**What the task asks**
In the scheduler patch message below, reproduce word for word the passage from "They enumerate an" up to and including "0]. Ignoring dependency.".
-- START Extract to read --
2021-02-16 20:01:59

by Alison Schofield

[permalink] [raw]
Subject: [PATCH v2] x86,sched: Update the Intel SNC CPU list that allows shared LLCs

Commit 1340ccfa9a9a ("x86,sched: Allow topologies where NUMA nodes
share an LLC") added a vendor and model specific check to never
call topology_sane() for systems where NUMA nodes share an LLC.

Intel's Ice Lake and Sapphire Rapids CPUs exhibit this same topology.
They enumerate an LLC that is shared by multiple NUMA nodes. The
LLC on these CPUs is shared for off-package data access but private
to the NUMA node for on-package access. Since its CPUID can only
enumerate the cache as shared or unshared, add these CPUs to the
list of allowable topologies (snc_cpu[]).

In SNC mode, Ice Lake and Sapphire Rapids servers will no longer emit
this warning:

sched: CPU #3's llc-sibling CPU #0 is not on the same node! [node: 1 != 0]. Ignoring dependency.

Acked-by: Dave Hansen <[email protected]>
Signed-off-by: Alison Schofield <[email protected]>
Cc: Dave Hansen <[email protected]>
Cc: Tony Luck <[email protected]>
Cc: Tim Chen <[email protected]>
Cc: "H. Peter Anvin" <[email protected]>
Cc: Borislav Petkov <[email protected]>
Cc: Peter Zijlstra (Intel) <[email protected]>
Cc: David Rientjes <[email protected]>
Cc: Igor Mammedov <[email protected]>
Cc: Prarit Bhargava <[email protected]>
Cc: [email protected]

---
Changes v1->v2:

- Implemented the minimal required change of adding the new models to
the existing vendor and model specific check.
-- END Extract to read --
-- START Dataset section --
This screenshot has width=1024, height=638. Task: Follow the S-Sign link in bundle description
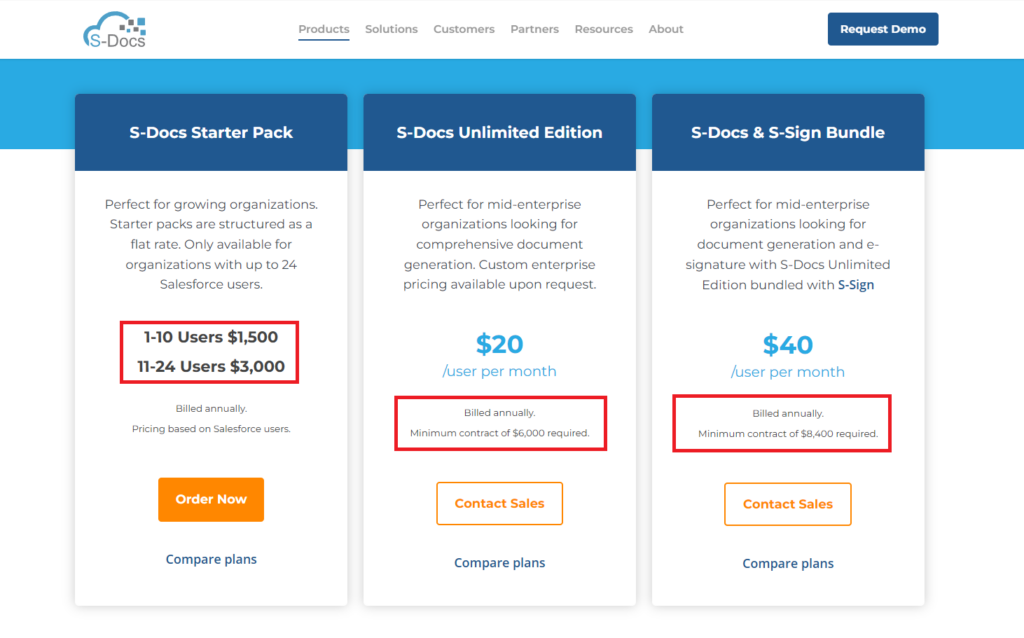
-- END Dataset section --
**Solution to the problem**
They enumerate an LLC that is shared by multiple NUMA nodes. The
LLC on these CPUs is shared for off-package data access but private
to the NUMA node for on-package access. Since its CPUID can only
enumerate the cache as shared or unshared, add these CPUs to the
list of allowable topologies (snc_cpu[]).

In SNC mode, Ice Lake and Sapphire Rapids servers will no longer emit
this warning:

sched: CPU #3's llc-sibling CPU #0 is not on the same node! [node: 1 != 0]. Ignoring dependency.